Mohon tunggu...
irvan sjafari
irvan sjafari Mohon Tunggu... Jurnalis - penjelajah

Saat ini bekerja di beberapa majalah dan pernah bekerja di sejumlah media sejak 1994. Berminat pada sejarah lokal, lingkungan hidup, film dan kebudayaan populer.

Selanjutnya

Tutup

Fiksiana Pilihan

Novel | Koloni (11-12)

1 Mei 2017   10:02 Diperbarui: 1 Mei 2017   10:16 373
+
Laporkan Konten
Laporkan Akun
Kompasiana adalah platform blog. Konten ini menjadi tanggung jawab bloger dan tidak mewakili pandangan redaksi Kompas.
Lihat foto
Bagikan ide kreativitasmu dalam bentuk konten di Kompasiana | Sumber gambar: Freepik

SEBELAS

Suatu tempat tak diketahui.Waktu tak diketahui.

Alif terjaga dari tidurnya. Dia bermimpi ada di Bandung, di rumah orangtuanya. Namun kini dia terjaga pada waktu subuh dengan badan yang cukup lelah.  Zahra membangunkannya dengan ciuman di keningnya.

Dia segera melupakan mimpinya. Yang diingat justru dia baru tidur pukul tiga pagi. Berarti Berarti hanya dua jam tidur.  Yang diingatnya Zahra menjadi bidadari yang tak pernah dilupakannya dan dia menikmati madu yang lebih manis dari minuman yang kemarin seperti dijanjikan Zahra.
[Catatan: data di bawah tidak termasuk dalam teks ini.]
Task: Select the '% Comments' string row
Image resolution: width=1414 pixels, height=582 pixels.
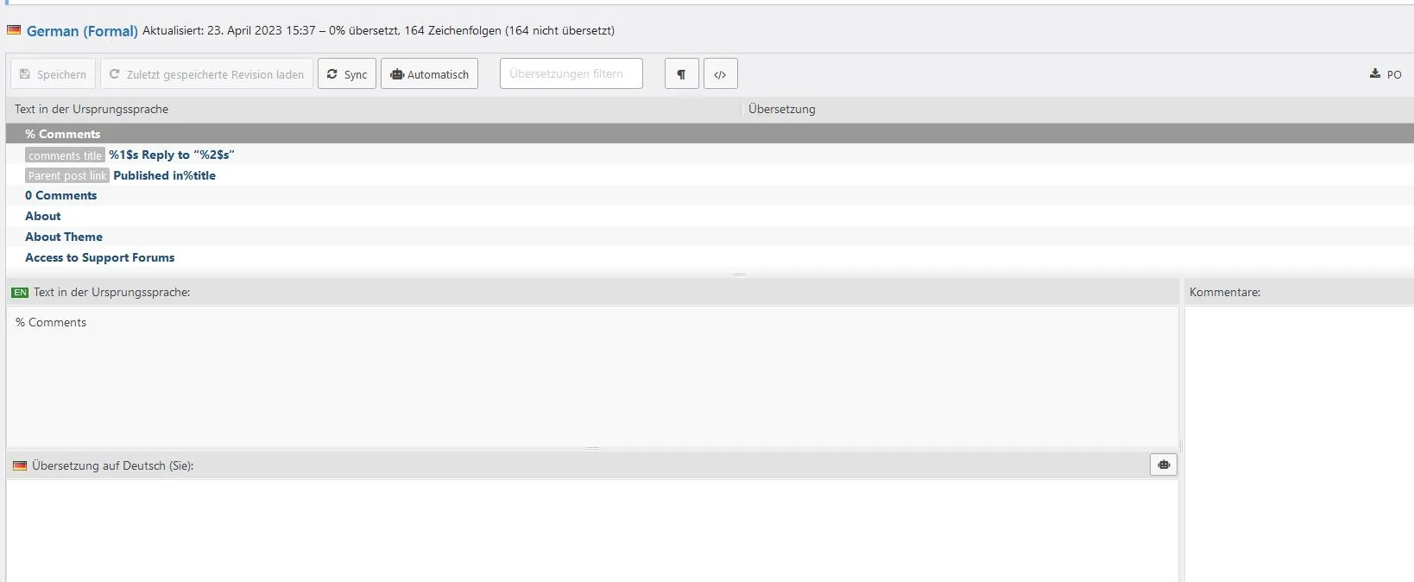Action: [x=710, y=134]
“Selamat pagi Kakanda, suamiku. Belahan jiwaku,” katanya sambil cekikan. “Bukankah kita harus Salat Subuh? Mandi sana, nanti salatnya nggak sah,”

Alif terperanjat. Apa yang dialaminya bukan mimpi. Dia segera ke kamar mandi. Rupanya istrinya baru selesai mandi.

“Ditunggu ya, Imamku.” Terdengar gelak tawa renyahnya.

Alif merasa menjadi lelaki sempurna pagi itu. Setelah salat, Zahra menyediakan sarapan semacam roti yang dirasakannya seperti dibuat dari campuran beras dan gandum.  Zahra mengolesnya dengan semacam selai terbuat dari campuran madu dan buah.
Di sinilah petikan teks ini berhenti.